Por Dr. Daniel Cassola
La idea de hablar de los problemas de la tercera edad todos los lunes tiene que ver con la ilusión que tenemos para que las cosas, alguna vez, cambien. Para que sucedan las transformaciones lo primero que hay que hacer es plantear los problemas.
Por ello, es que queremos insistir con un tema que los medios abordan muy de costado, como si fueran noticias vulgares. Nos referimos a la creciente ola de violencia y asesinatos que sufren los integrantes de la tercera edad en Argentina.
Estas son noticias a los que no debemos acostumbrarnos. Por eso nuestra insistencia. En lo que va del año se calcula que fueron asesinados al menos 41 jubilados, en ocasión de robo o como consecuencia de un hecho delictivo violento.
La semana pasada Mendoza se conmovió por un doble asesinato. Antonio y su mujer Paulina fueron a comer un asado a la vera del río Maipú. Para robarles el auto, tres jóvenes los golpearon de tal manera que la pareja resultó muerta.
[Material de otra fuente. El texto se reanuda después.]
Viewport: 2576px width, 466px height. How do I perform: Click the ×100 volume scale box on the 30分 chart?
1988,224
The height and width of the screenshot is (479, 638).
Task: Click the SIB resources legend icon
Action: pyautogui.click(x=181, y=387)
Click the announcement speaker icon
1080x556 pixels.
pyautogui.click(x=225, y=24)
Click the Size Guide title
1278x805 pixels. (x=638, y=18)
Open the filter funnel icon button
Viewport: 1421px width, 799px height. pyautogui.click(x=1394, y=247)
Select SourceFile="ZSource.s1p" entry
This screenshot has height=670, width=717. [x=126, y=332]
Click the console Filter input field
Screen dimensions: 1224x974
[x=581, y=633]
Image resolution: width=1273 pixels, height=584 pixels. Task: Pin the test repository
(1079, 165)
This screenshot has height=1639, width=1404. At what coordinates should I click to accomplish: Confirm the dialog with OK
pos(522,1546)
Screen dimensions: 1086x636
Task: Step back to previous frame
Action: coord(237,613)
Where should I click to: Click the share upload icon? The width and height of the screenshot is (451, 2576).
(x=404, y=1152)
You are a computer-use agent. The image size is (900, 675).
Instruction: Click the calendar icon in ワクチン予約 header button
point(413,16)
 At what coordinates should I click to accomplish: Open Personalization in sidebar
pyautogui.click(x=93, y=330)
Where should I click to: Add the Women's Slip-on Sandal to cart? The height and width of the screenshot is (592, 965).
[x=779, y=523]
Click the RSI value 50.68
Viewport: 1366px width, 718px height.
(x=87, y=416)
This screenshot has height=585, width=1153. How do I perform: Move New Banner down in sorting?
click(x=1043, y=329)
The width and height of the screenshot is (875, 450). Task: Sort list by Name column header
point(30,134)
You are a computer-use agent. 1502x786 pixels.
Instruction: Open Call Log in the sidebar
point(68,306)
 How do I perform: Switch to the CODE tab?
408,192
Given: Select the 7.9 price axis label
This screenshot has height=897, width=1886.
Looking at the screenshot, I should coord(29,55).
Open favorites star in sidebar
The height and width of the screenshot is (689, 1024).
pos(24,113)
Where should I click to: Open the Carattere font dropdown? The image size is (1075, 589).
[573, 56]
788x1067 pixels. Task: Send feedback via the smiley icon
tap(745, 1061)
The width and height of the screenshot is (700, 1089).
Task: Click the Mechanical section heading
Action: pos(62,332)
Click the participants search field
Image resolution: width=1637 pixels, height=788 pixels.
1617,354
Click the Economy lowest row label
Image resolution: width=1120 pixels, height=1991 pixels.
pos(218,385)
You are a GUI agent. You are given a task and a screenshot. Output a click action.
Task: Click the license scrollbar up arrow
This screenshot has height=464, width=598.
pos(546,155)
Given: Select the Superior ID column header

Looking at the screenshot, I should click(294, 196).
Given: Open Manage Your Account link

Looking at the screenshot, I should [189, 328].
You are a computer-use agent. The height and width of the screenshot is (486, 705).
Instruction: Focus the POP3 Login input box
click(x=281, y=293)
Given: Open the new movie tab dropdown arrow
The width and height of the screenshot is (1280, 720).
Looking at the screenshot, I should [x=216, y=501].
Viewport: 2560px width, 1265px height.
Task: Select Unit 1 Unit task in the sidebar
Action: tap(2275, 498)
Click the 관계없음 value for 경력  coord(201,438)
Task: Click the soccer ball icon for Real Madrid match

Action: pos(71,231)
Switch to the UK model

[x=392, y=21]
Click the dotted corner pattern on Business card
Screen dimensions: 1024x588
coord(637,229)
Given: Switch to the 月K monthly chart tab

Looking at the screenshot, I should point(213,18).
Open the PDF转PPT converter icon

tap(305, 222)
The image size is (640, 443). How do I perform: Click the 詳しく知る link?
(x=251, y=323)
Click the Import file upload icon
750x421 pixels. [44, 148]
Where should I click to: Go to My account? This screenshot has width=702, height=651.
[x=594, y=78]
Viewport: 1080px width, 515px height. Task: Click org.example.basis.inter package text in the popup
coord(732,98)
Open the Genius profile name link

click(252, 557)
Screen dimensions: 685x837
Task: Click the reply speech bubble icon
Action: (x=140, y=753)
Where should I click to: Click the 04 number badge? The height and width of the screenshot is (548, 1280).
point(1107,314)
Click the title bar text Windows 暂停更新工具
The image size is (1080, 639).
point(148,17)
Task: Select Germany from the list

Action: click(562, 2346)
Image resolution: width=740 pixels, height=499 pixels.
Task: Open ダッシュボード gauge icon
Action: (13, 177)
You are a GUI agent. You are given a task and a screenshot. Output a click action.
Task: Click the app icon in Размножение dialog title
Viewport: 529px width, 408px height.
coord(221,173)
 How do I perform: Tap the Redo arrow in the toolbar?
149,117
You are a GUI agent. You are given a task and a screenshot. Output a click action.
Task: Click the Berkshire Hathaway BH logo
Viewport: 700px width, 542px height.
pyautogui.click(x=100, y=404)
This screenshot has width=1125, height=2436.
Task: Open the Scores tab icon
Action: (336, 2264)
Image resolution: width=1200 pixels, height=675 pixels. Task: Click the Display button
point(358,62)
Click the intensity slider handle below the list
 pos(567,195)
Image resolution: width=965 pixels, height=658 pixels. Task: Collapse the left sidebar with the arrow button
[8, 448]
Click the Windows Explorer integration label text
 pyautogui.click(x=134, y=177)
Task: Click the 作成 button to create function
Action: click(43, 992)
Finalmente, los tiraron al río. Antonio y Paulina llevaban 56 años de casados, tenían tres hijos y diez nietos. Nadie merece terminar así.
Por otra parte, el pasado 11 de agosto, otro jubilado de nombre Antonio, de 89 años, apareció muerto y atado en su domicilio del barrio porteño de Monte Castro. Presentaba quemaduras y signos de tortura, y se desconoce si murió por ello o porque su corazón no resistió. Es el segundo asalto que sufrió en su casa. Tras el primero había fallecido su esposa.
El miércoles pasado, en Villa Adelina, partido de San Isidro sucedió un caso similar. Una mujer de 87 años fue hallada muerta en su casa con un fuerte golpe en la cabeza. Habían forzado una ventana e ingresado a la vivienda para llevarse algunos electrodomésticos.
Estos son solo una muestra de los casos más notorios de las últimas tres semanas. En la actualidad se calcula que, solo en la Ciudad y el Conurbano, cada cuatro días hay un jubilado asesinado en ocasión de robo.
También debemos considerar a los miles que son robados y no mueren, pero presentan secuelas. Un hecho tan traumático, para un adulto mayor, puede significar que se dispare una enfermedad, que se contraigan fobias y miedos.
O sea, los adultos mayores que fallecen por hechos delictivos son muchos más que los que aparecen en los diarios o la televisión.
Desde nuestro lugar, lo menos que podemos hacer es contarles qué es lo que está sucediendo.